• Source records
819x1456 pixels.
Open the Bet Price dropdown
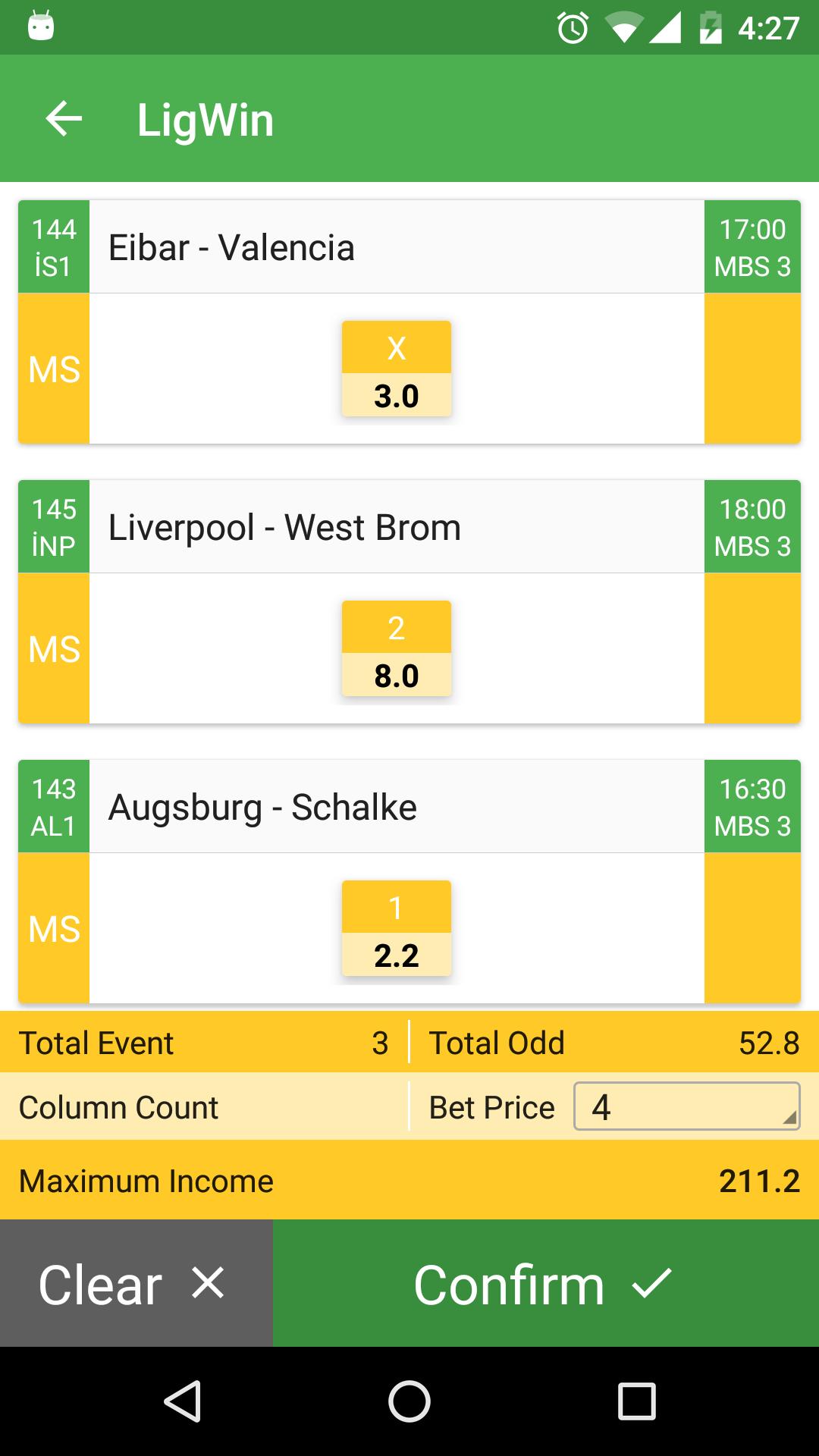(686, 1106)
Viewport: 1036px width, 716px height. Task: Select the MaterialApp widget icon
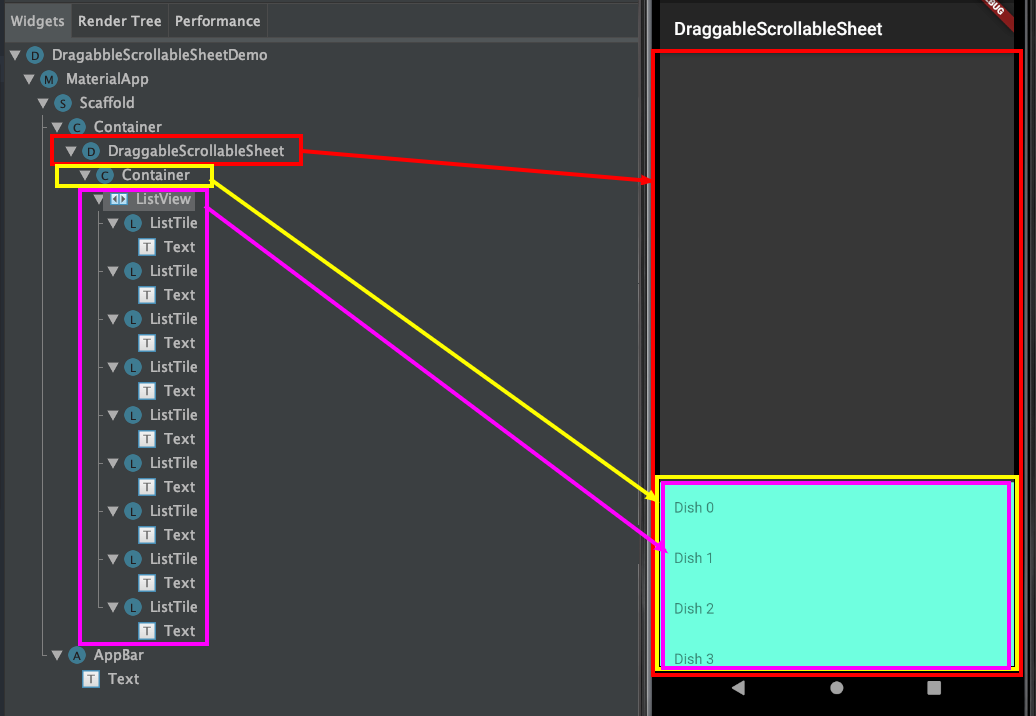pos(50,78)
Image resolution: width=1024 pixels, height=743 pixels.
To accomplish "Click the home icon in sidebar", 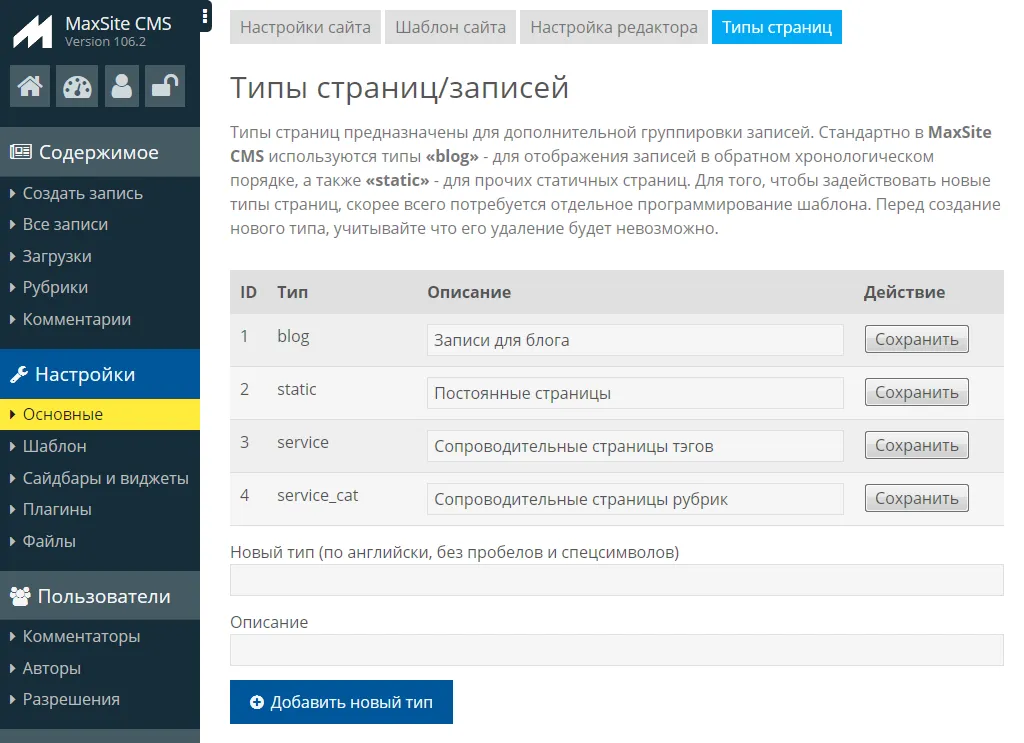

• What the task requires
Take every line above carrying "pixels" and return it.

• Result
819x1456 pixels.
Image resolution: width=1024 pixels, height=743 pixels.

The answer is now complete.